Dataset records
>>>

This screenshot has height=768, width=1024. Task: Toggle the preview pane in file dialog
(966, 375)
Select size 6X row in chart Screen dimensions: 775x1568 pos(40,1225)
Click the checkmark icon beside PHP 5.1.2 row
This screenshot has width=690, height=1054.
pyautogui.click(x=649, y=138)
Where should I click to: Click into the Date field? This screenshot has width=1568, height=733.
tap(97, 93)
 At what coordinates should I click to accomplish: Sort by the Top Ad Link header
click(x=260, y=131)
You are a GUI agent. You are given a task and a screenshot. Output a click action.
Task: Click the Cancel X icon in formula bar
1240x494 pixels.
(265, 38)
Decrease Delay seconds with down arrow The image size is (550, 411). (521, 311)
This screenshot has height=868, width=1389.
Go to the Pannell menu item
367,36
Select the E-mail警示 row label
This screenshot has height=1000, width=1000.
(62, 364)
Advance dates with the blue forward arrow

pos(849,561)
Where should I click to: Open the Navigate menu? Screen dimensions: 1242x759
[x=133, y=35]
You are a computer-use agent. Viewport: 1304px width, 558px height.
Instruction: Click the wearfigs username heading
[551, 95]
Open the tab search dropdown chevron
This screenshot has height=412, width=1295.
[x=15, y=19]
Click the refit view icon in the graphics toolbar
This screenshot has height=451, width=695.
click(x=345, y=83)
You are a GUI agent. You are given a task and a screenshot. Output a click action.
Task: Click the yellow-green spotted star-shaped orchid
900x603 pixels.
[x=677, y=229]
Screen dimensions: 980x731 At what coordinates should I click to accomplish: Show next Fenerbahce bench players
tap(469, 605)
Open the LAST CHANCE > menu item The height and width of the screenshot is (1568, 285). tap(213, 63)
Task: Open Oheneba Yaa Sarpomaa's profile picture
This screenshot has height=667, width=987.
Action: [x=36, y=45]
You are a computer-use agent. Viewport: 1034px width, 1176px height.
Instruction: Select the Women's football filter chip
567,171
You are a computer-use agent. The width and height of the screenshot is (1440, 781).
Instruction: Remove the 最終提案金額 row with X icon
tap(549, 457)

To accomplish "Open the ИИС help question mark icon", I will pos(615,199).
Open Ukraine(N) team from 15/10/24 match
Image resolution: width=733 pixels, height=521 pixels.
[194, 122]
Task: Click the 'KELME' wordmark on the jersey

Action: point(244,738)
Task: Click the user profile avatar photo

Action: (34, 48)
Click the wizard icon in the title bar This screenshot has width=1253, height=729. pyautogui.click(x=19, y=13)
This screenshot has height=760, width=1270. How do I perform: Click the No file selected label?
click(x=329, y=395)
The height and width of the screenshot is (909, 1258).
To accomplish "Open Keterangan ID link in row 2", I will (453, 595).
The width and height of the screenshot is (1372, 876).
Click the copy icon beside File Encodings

<<<

#### [Task instructions]
Please count the lines in the records that contain "beside" and reply with the count alone.

#### [Solution]
2